_Tarea asignada A_
En el relato del crucero, ¿en qué puerto estaba el barco "Splendor"?

_Texto de origen_
Sábado 26 de julio. Abandono la piscina con envidia malsana. Allí se quedan mis alonsos, mi madre y los amigos que han venido de Pamplona. ¡Qué rabia que tengas que ir a trabajar!, comenta Luisa. La miro con cara de tristeza y les dejo sobre sus toallas. El cansancio me arrastra hasta el coche. Aún tengo que recorrer 50 kilómetros y no puedo con mi alma. ¿Por qué será?, me pregunto mientras avanzo por la carretera de la Coruña. De pronto, las neuronas realizan un repaso de mis últimos quince días. Agotadores y fantásticos.
CRUCERO DE LUJO
A las seis de la mañana caían nuestra legañas por el suelo del aeropuerto, tomamos el avión rumbo a Londres y, una vez allí, un autobús nos dejó en Dover. En el puerto, el "Splendor", el gran barco de cruceros que se iba a inaugurar. Tras presentar los pasaportes, descubrimos su interior. Mis ojos giraban de un extremo a otro para no perder detalle: decoración con dominio absoluto del rosa, casino con luces multicolor y ambiente de Las Vegas, bares y restaurantes en cada esquina, galería de arte, discoteca, teatro... Un mundo en un barco. Subimos a la suite, en la planta del spa: una amplia habitación con vistas al mar, puro lujo. Para relajarnos fuimos al spa para dejar nuestro cuerpo flotar entre las burbujas y sorprenderme al ver desde el cristal a unos cuantos haciendo deporte en el gimnasio, sudando la gota gorda (¡qué horteras, con lo bien que estarían en el spa!, pensé mientras mis músculos asentían desde su descanso). Luego, sauna húmeda, sauna seca y un poco de relax sobre una tumbona de gresite caliente desde donde admiramos como el barco surcaba el mar. ¡Qué maravilla, Alonso!, suspiraba entre descanso y descanso.

_Filas de datos_
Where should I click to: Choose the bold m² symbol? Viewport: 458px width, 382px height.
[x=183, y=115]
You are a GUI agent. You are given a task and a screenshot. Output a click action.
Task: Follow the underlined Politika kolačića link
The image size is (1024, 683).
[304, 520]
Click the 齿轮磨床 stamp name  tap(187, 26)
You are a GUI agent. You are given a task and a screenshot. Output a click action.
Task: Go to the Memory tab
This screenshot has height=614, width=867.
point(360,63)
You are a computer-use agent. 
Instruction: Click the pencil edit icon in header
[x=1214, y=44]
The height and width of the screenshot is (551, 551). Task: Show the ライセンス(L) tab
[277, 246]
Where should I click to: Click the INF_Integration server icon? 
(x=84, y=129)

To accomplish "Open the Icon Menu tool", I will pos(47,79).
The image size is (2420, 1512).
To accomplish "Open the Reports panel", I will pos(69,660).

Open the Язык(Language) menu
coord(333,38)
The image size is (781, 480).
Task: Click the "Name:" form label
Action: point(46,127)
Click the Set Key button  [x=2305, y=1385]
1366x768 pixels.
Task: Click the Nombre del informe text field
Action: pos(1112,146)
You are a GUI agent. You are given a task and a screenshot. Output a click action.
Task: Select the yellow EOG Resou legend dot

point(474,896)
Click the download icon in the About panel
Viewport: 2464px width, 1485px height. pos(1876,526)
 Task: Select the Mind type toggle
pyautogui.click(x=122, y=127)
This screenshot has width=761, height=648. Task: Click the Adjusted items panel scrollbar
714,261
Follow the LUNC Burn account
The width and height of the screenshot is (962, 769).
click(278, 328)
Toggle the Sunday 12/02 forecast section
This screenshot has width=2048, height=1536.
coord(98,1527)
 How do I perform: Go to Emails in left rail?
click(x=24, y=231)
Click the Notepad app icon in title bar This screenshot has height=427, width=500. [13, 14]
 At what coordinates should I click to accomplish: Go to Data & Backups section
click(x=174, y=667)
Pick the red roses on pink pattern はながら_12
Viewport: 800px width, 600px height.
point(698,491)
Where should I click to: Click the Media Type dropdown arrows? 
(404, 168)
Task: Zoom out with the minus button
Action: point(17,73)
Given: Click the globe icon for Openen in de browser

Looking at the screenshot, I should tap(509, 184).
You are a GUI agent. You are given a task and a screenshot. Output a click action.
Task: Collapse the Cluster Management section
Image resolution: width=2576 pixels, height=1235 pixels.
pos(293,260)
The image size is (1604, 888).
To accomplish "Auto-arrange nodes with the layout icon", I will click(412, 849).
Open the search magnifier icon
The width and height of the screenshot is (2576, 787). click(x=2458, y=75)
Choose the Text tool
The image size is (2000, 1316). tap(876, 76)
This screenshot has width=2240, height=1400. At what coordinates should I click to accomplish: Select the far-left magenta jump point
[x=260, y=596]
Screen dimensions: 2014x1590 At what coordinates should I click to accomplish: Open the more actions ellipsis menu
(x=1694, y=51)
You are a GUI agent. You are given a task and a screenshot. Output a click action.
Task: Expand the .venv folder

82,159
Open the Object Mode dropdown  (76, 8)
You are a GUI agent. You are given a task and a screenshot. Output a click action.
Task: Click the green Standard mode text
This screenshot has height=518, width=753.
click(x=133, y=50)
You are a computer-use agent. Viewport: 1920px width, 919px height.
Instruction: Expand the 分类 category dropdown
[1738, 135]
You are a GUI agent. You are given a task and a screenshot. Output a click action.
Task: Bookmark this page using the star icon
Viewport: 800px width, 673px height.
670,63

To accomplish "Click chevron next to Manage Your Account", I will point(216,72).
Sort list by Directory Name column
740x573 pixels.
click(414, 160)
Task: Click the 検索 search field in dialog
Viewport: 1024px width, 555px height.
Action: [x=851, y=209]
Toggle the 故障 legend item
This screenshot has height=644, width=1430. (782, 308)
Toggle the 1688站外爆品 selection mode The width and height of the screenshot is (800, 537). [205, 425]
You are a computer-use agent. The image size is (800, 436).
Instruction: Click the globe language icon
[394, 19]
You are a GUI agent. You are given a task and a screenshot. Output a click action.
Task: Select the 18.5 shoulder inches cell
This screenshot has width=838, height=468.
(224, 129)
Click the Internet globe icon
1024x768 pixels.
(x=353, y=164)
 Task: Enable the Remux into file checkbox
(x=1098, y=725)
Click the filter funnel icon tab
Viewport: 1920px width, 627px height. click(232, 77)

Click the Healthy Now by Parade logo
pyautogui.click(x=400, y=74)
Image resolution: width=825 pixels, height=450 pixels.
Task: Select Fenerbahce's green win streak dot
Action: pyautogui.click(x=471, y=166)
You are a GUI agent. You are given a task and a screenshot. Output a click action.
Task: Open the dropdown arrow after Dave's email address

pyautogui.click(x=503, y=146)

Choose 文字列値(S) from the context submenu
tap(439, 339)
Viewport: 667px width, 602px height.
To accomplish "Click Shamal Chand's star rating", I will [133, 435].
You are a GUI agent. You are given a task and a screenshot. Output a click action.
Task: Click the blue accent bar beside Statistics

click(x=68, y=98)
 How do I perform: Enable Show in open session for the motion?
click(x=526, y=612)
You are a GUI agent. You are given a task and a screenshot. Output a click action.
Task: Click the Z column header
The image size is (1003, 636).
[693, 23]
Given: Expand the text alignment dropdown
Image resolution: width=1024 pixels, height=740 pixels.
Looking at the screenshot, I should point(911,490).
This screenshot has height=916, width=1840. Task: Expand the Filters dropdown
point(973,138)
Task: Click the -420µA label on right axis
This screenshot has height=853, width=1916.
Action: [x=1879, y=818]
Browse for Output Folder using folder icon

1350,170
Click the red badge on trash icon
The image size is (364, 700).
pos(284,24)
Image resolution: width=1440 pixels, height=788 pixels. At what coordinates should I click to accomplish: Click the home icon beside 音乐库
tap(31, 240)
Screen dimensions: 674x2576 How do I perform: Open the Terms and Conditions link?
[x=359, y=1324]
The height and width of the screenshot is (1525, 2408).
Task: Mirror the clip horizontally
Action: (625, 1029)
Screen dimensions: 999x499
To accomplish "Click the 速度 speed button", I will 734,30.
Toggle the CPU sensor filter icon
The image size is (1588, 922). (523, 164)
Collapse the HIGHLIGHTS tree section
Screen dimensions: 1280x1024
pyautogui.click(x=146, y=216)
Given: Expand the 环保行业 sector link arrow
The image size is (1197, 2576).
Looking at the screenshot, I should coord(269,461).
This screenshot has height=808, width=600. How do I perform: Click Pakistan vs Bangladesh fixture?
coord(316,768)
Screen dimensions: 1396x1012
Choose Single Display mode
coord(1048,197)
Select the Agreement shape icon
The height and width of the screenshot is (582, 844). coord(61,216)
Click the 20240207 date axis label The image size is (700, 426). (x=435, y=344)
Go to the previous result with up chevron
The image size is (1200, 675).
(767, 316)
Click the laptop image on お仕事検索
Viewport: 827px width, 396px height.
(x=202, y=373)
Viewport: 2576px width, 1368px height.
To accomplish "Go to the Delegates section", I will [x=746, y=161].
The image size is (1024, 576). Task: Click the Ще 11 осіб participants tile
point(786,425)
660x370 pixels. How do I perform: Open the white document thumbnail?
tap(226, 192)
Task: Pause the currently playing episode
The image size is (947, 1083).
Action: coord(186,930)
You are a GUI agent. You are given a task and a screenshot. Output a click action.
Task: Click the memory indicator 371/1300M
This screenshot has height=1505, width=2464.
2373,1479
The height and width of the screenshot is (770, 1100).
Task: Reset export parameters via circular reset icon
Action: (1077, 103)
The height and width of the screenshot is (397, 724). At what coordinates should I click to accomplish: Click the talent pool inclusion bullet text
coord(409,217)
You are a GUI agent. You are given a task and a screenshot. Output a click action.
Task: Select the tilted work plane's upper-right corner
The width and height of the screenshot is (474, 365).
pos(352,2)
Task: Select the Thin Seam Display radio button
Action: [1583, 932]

_Tarea asignada B_
Recopila todas las filas que contengan la palabra "button". Ten en cuenta que se distinguen mayúsculas y minúsculas.

_Respuesta final A_
En Dover.

_Respuesta final B_
Click the Set Key button  [x=2305, y=1385]
Task: Zoom out with the minus button
To accomplish "Click the 速度 speed button", I will 734,30.
Task: Select the Thin Seam Display radio button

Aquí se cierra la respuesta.